Lennar plans to acquire the development site from Miami-based real estate firm Elion, led by managing partner Shlomo Khoudari. A company controlled by Elion paid $3.2 million last year to acquire the two-parcel site, according to records. It is bounded by 26th Street to the north, 24th Street to the south, 15th Avenue to the east, and 16th Avenue to the west.
Among other approvals, the Wilton Manors City Commission accepted a declaration of restrictive covenants on the development site that limits the number of four-bedroom townhouses to 10. In addition, the covenants prohibit townhouse owners from converting their garages to dwellings, and from offering their townhouses as short-term vacation rentals. One year is the minimum period that owners can rent their townhouses.
City commissioners also approved Lennar’s site plan for the townhouse development and a related plat proposal, and rezoned the two-parcel development site from “community facilities” (CF) and “single-family residential (RS-5) to “planned unit development” (PUD-R).
Dennis Mele, an attorney for Lennar, told commissioners at an earlier May 27 meeting that Lennar would start horizontal site work for its townhouse development, such as construction of water and sewer infrastructure, by December, if Broward County grants final plat approval for the development by September. Mele said construction will take about a year to complete.
Mele also responded to a commissioner who asked about prices for units in the townhouse complex. “If we were opening today, prices would start at about $800,000,” he said. “We anticipate these prices are going to be significantly more than that as we work our way through the [construction] process.”
At its meeting Tuesday night, the city commission also approved a developer’s agreement with Lennar. Among other requirements, it compels Lennar to install at least two sanitary stations for pets on the development site, in addition to one at the dog park, and to build a crosswalk that connects the site to an existing sidewalk on the east side of 16th Avenue.
The developer’s agreement also requires Lennar to pay a public art fee equating to 0.5 percent of the total cost of the townhouse development, up to a maximum of $100,000, or pay as much as $50,000 to put public art on the property.
Lennar has multiple residential developments in the pipeline in South Florida, particularly in south Miami-Dade County.
The homebuilder proposed construction of 192 houses in two developments in unincorporated Miami-Dade, including 138 houses on the southeast corner of Southwest 220th Street and Southwest 133rd Court, and another 54 on the southeast corner of Southwest 212th Street and Southwest 127th Avenue.
This year, Lennar also paid nearly $25 million for three residential development sites in south Miami-Dade, totaling about 25 acres.
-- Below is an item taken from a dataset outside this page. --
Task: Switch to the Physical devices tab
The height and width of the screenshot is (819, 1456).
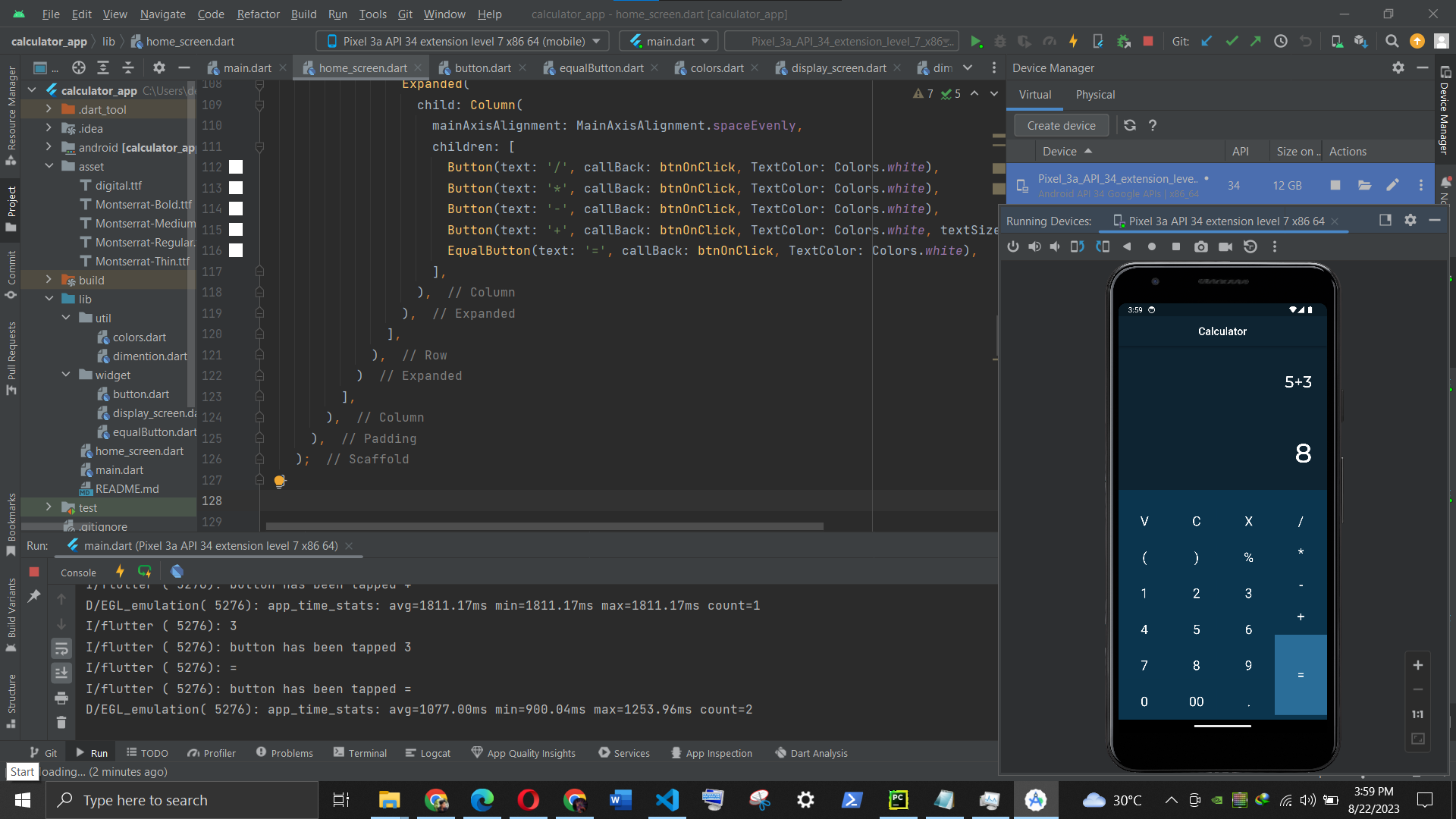Action: (x=1095, y=95)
They include the Portobello Estates, Century Park Villas East and Century Estates Royal subdivisions.
Last year, the homebuilder paid $16.6 million for a 38.2-acre development site in Homestead, including five parcels bordered by Southwest 162nd Avenue and Southwest 276th Street.
Earlier in 2024, Lennar and BH Group paid $17.5 million for a shuttered golf course near Aventura that spans 104.3 acres, with plans to tear up the fairways and build 103 houses on the site at 19650 Presidential Way. Their redevelopment of the golf course, known as Presidential Estates, will expand an existing gated community of the same name with 136 houses.
In Palm Beach County, Lennar paid $54 million for 52 acres in Wellington with 172 homesites that are part of a mixed-use development called Lotis Wellington, which would include 100 houses and 72 townhouses.